Randle P McMurphy lands like a firework at a funeral to upturn this peaceful idyll. Aaron Pierre plays him as a big, loud disruptor, the sort of wiseguy who is wise enough to know everything except where his wisdom runs out. Pierre’s protagonist instantly dominates the space, the patients and the orderlies, partly through his charisma and partly through his injection of confidence into men too long cowed by insidious authority. Pierre might be a little too demonstrative in his interpretation of the iconic role, sometimes you want him to throttle back and play them at their own game, but he certainly shakes us up as much as the patients.

He really only throttles back with Chief, a man he recognises as his equal in intelligence and whom he respects for taking a different course to gaining his power. Arthur Boan is too small to play the Native American elective mute who is both an observer of the ward and our narrator, That matters because McMurphy makes a big play of the metaphor of size and we really have to see that Chief Bromden, like his people, were once huge and have now lost that, crushed geographically, politically, economically by The Combine (his name for The White Man’s oppression). That said, when he returns to the soil ruthlessly grabbed by genocidal invaders, it’s hard not to cheer.

In a wonderful supporting cast, Olivia Williams’s Nurse Ratched isn’t quite as terrifying as she might be, but her syrupy, passive aggressive voice into the microphone from her panopticon perch, still carries a frightening chill.

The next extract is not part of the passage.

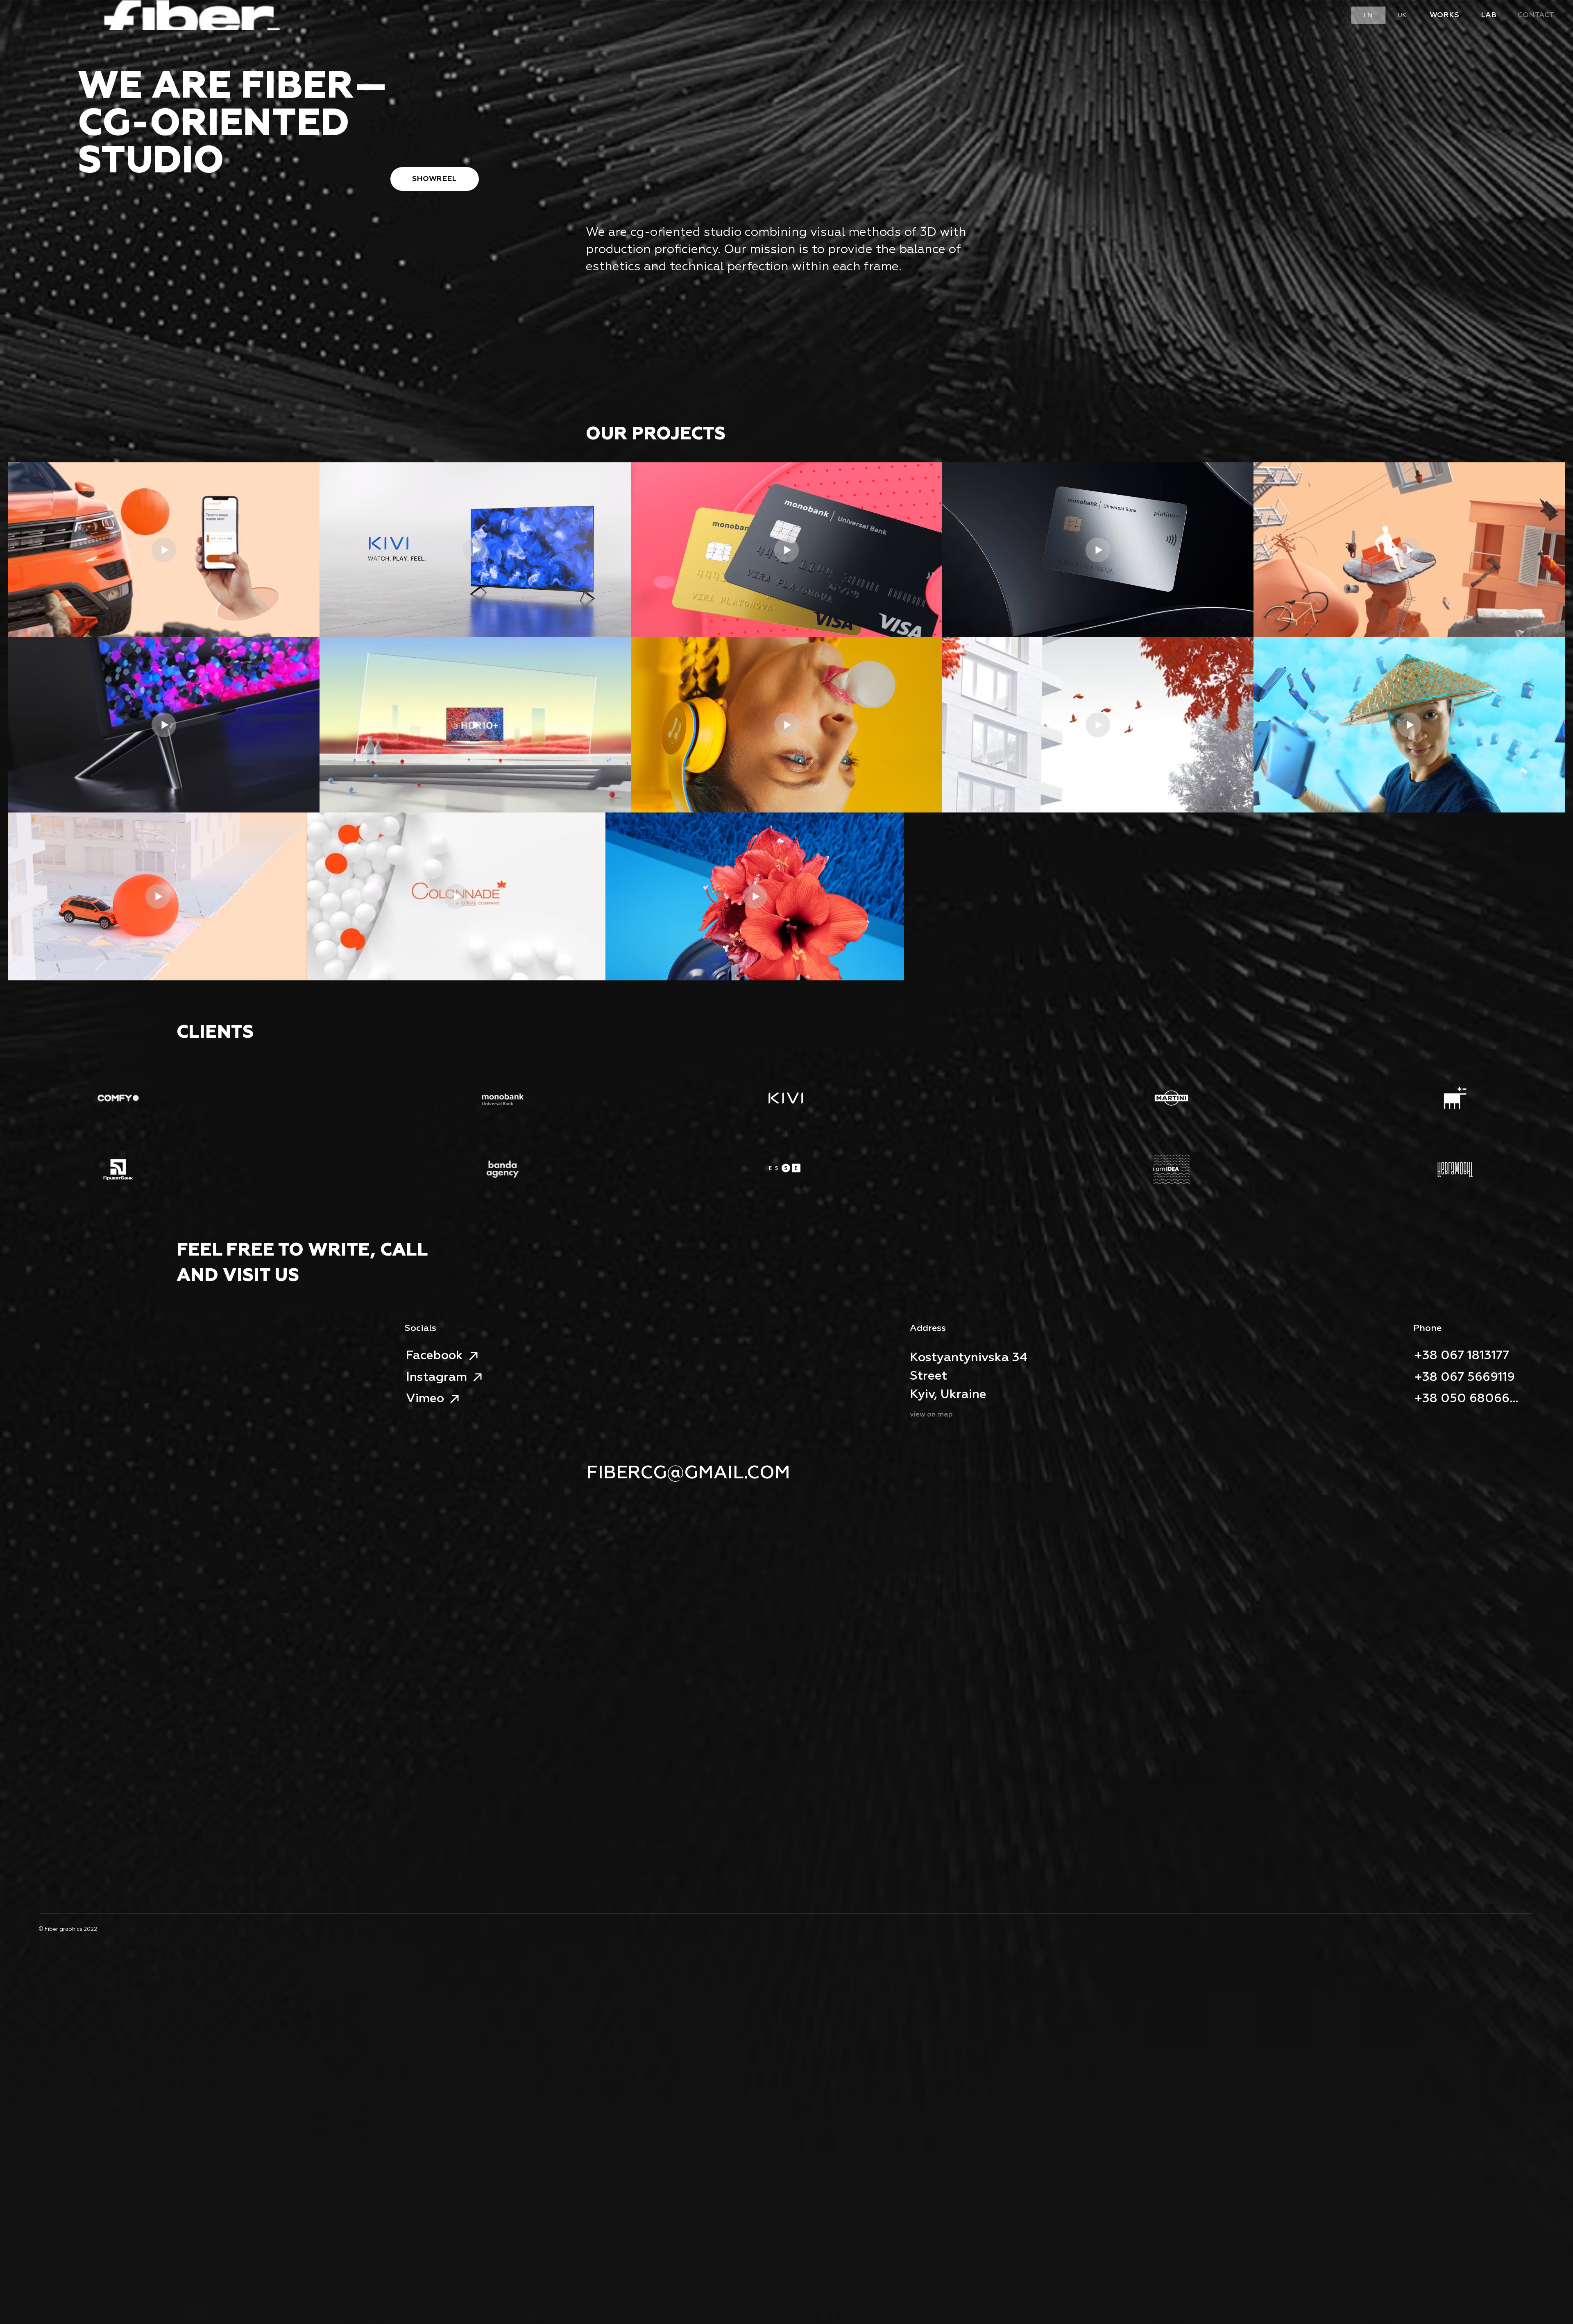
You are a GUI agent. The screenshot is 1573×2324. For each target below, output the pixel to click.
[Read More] (61, 16)
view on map (931, 1414)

I was surprised not to feel the usual spike of real hatred and disdain I expected when she twists the cruellest of knives into the guts of poor Billy Bibbit (Kedar Williams-Stirling in showstealing form), but maybe that’s the elephant walking back in. Different times make for different responses to male-on-female violence and McMurphy’s showdown with his nemesis is a very hard watch now.

Giles Terera and Jason Pennycooke as the pompous Mr Harding and enthusiastic Mr Martini, bring much of the comedy to a play that writer, Dale Wasserman, has based on Ken Kesey’s book and it’s never less than a delight to hear Terera’s unsurpassed line readings and sweetest of singing voices. There was room for more. 

In the round, on Ben Stones’ circular set, and with the audience occasionally referred to by the cast as the chronics, the patients who are deemed incurable, Dyer makes it clear that we are collaborators in this institution. We literally pen McMurphy and co in, we sentence the patients to their fate, directly or indirectly and we pay for or conspire in the access to, psychotropic drugs, whether legally or illegally acquired. It’s like this because it’s just too tricky, too uncomfortable, too dangerous for us to do anything about it.

We might not feel like we’re acolytes of Nurse Ratched, but we are.